The Cybersecurity Act of 2015 obligated Congress to put together the Healthcare Cybersecurity Task Force to help identify and tackle the unique challenges faced by the healthcare sector when safeguarding data and protecting from cyberattacks.
While healthcare groups are increasing their investment in technologies to avoid cyberattacks, medical devices remain a significant weak point and could easily be targeted by cybercriminals to gain access to healthcare networks and private information.

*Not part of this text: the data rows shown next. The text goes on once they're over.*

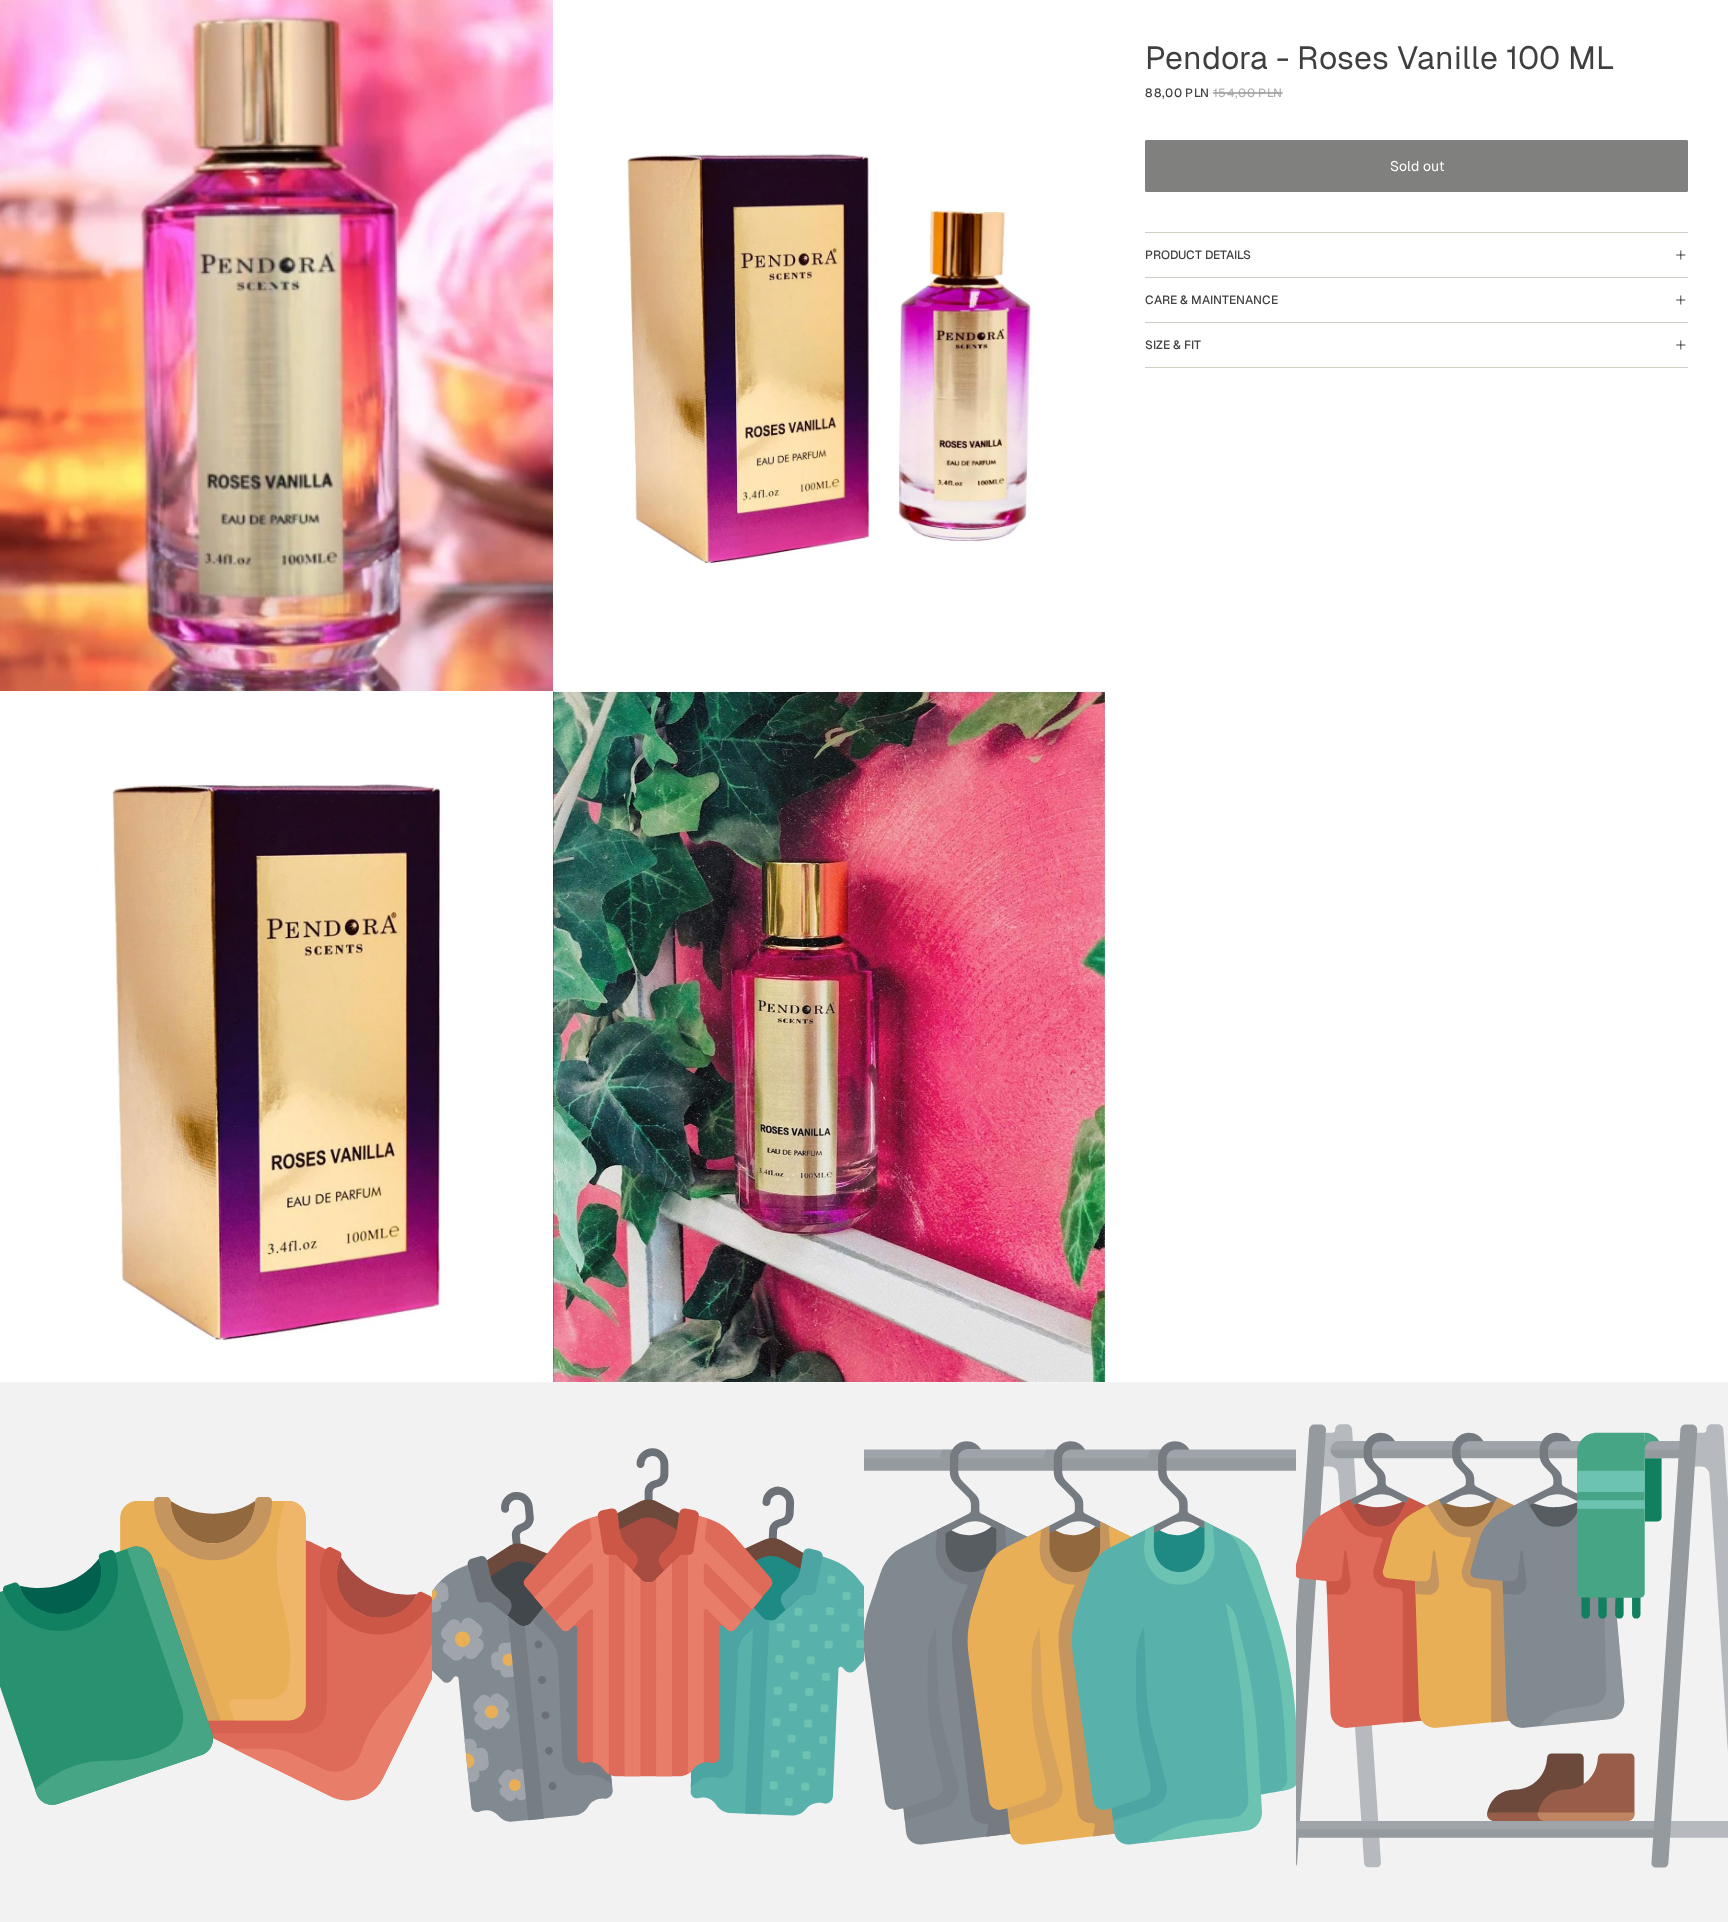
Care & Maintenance (1211, 300)
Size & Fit (1173, 345)
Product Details (1198, 255)
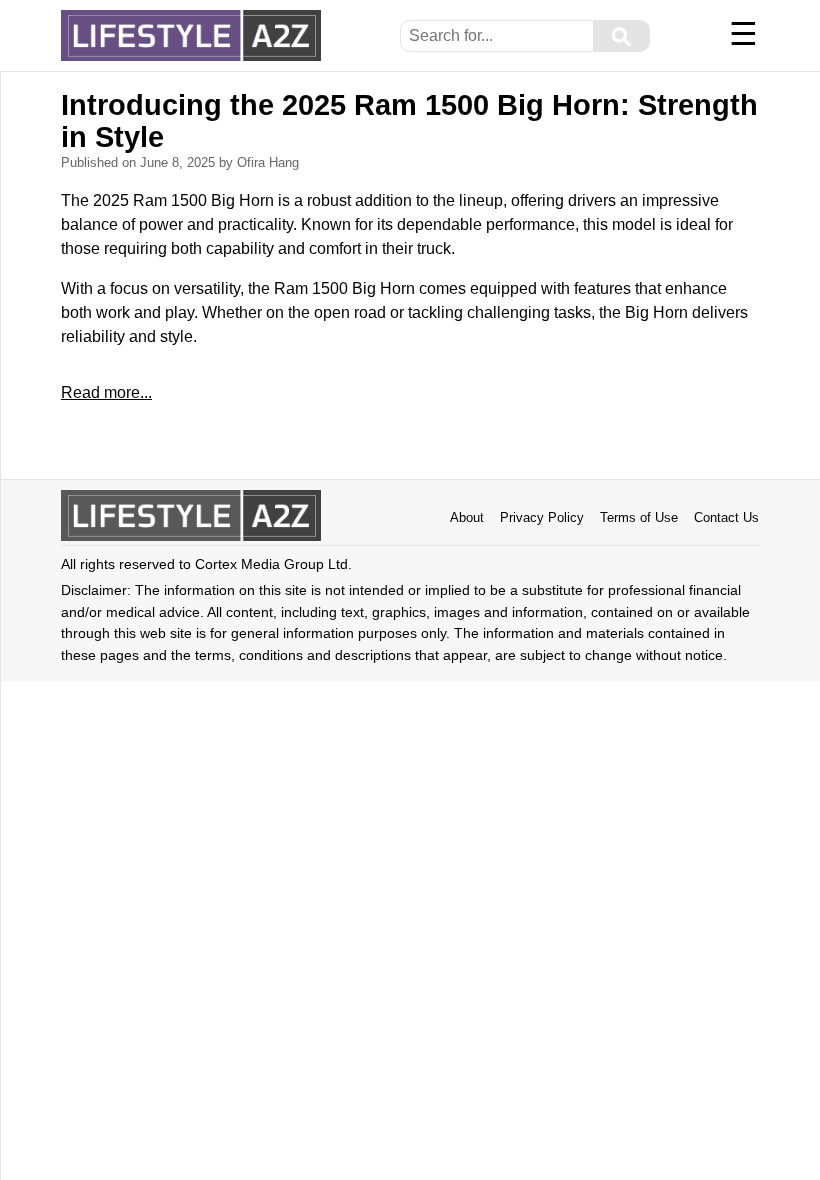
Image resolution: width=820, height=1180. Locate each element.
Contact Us (726, 517)
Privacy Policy (542, 517)
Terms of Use (639, 517)
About (467, 517)
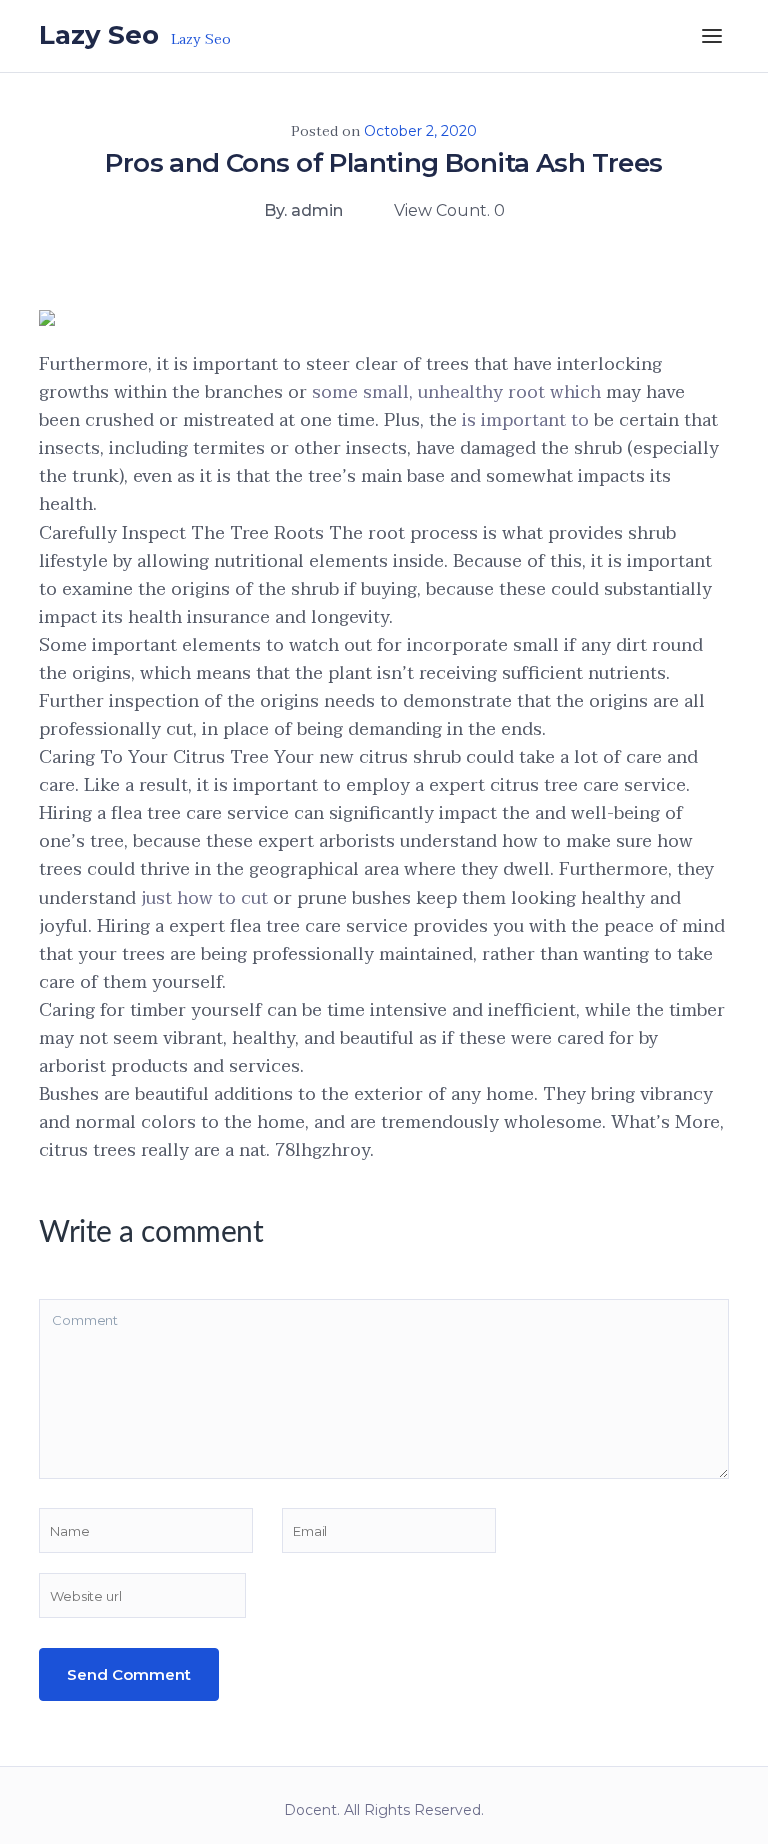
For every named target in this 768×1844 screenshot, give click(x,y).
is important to (528, 420)
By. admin (303, 210)
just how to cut (207, 898)
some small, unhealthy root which (456, 392)
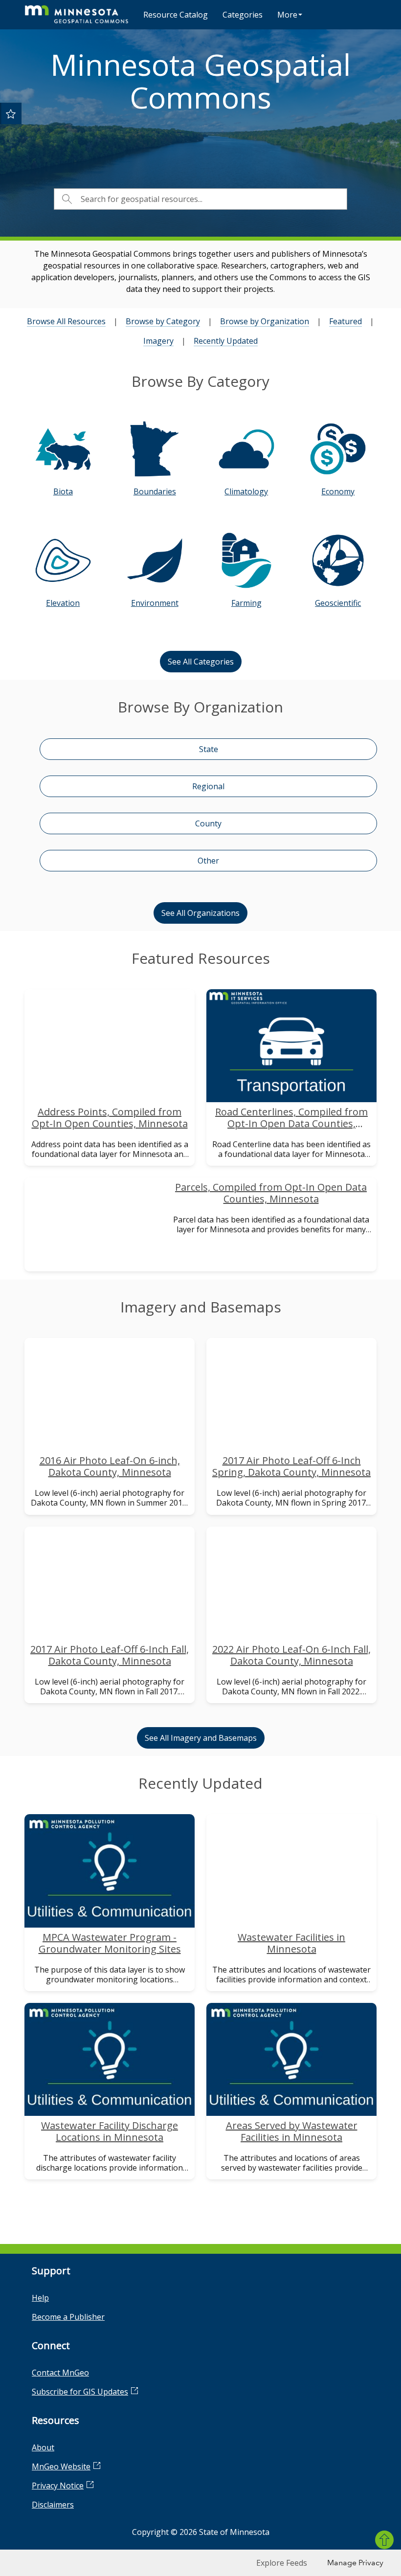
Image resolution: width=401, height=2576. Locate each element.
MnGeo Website (61, 2466)
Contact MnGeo (60, 2372)
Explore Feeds (281, 2562)
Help (40, 2297)
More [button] (287, 14)
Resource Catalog (175, 14)
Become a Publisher (68, 2316)
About (43, 2447)
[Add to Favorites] (11, 113)
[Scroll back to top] (384, 2540)
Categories (243, 14)
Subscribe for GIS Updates (80, 2391)
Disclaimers (53, 2504)
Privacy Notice (58, 2485)
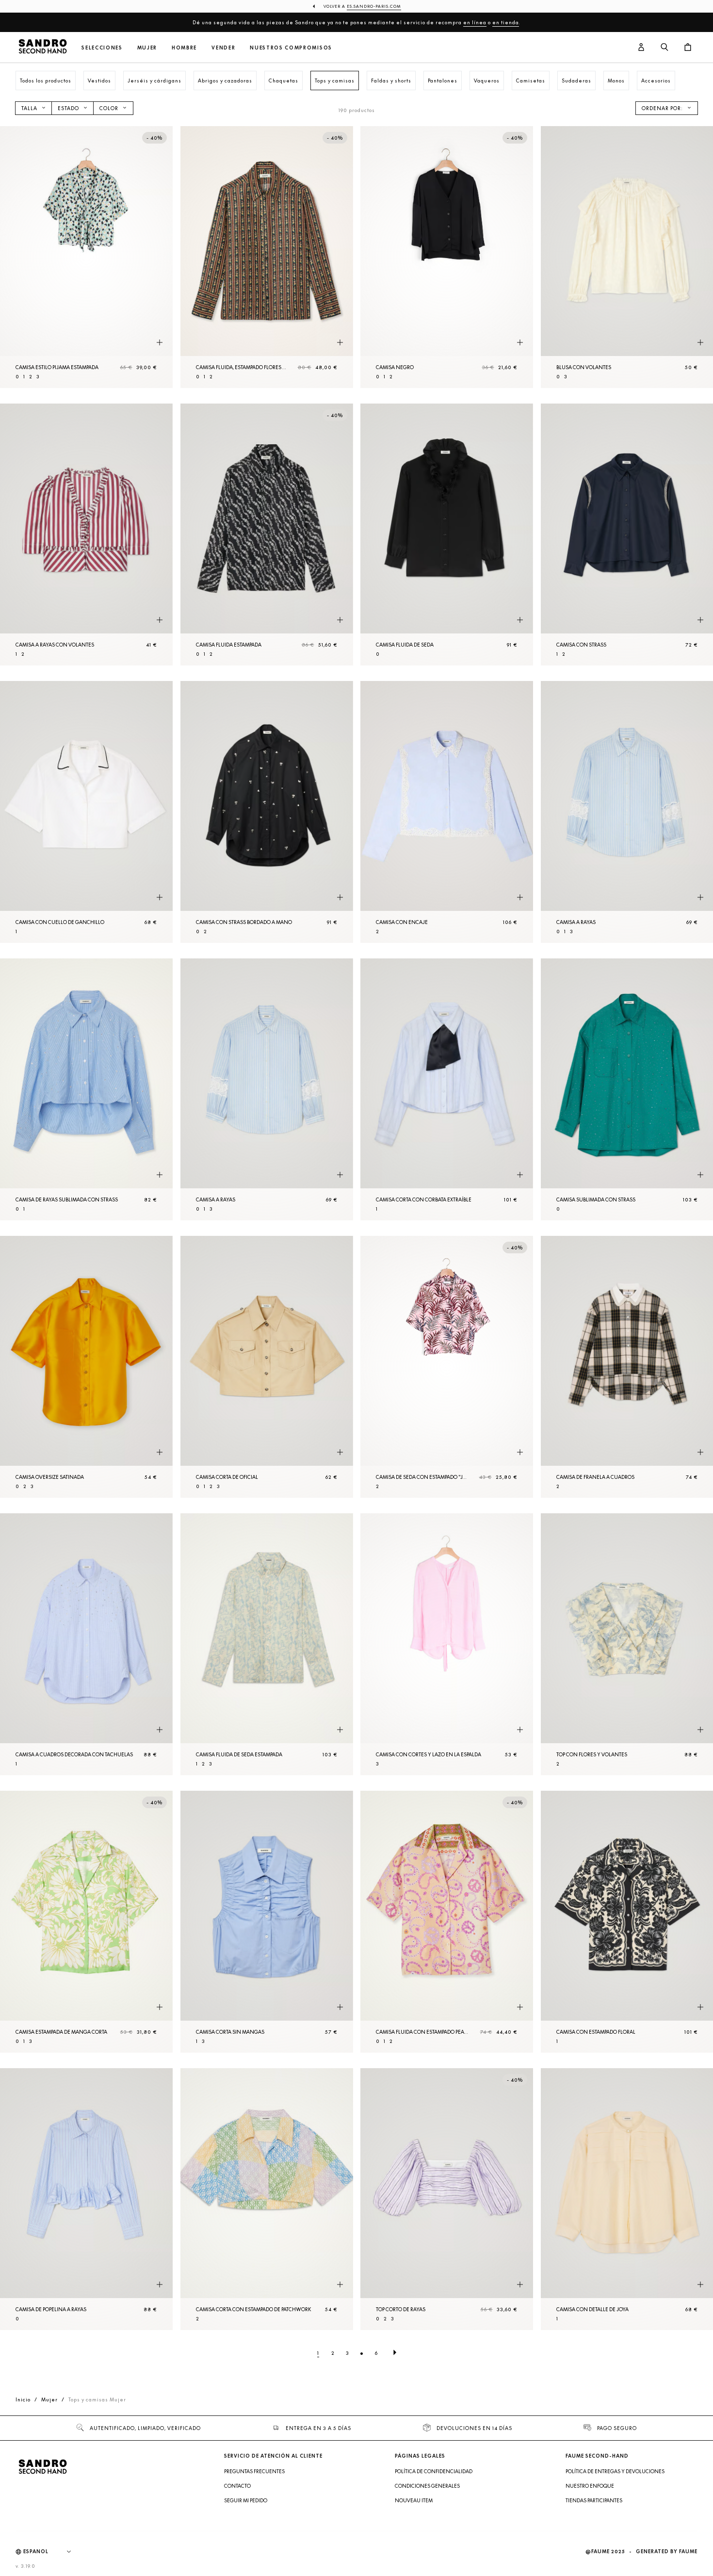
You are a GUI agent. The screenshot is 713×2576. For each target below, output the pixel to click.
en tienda (505, 22)
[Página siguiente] (395, 2353)
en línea (474, 22)
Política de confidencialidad (433, 2471)
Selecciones (101, 48)
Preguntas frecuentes (254, 2471)
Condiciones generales (427, 2486)
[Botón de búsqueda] (664, 47)
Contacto (237, 2486)
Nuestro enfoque (590, 2486)
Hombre (184, 48)
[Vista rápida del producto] (159, 343)
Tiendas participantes (594, 2500)
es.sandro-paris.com (374, 6)
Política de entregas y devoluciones (615, 2471)
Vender (223, 48)
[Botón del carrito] (687, 47)
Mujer (147, 48)
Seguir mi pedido (245, 2500)
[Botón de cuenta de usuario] (641, 47)
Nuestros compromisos (291, 48)
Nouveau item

The existence of insecure or outdated protocols and operating systems within medical technologies is a reality of modern medicine. At the same time, however, this leaves healthcare organizations vulnerable to increasingly sophisticated and rapidly evolving cyber threats," commented Walden.
Walden stated that the Cybersecurity Task Force Recommendations for Medical Device Security
has asked for a Bill of Materials as a possible solution to the problem. The Bill of Materials would be applicable to all medical technologies, which list all the components, software, hardware and protocols used, and any known danger associated with those components. Such a Bill of Materials would make it much simpler for healthcare groups to make security decisions, and mitigate risk when new weaknesses are discoverd.
Having a Bill of Materials for all technologies would not completely safeguard the healthcare sector, but Walden explains it is a "common sense step" to improving cybersecurity in the entire industry.
The HHS has been asked to initiate a sector-wide effort to formulate a plan for the creation and deployment of BOMs. Walden pleaded for a plan to be provided by the HHS before December 15, 2017.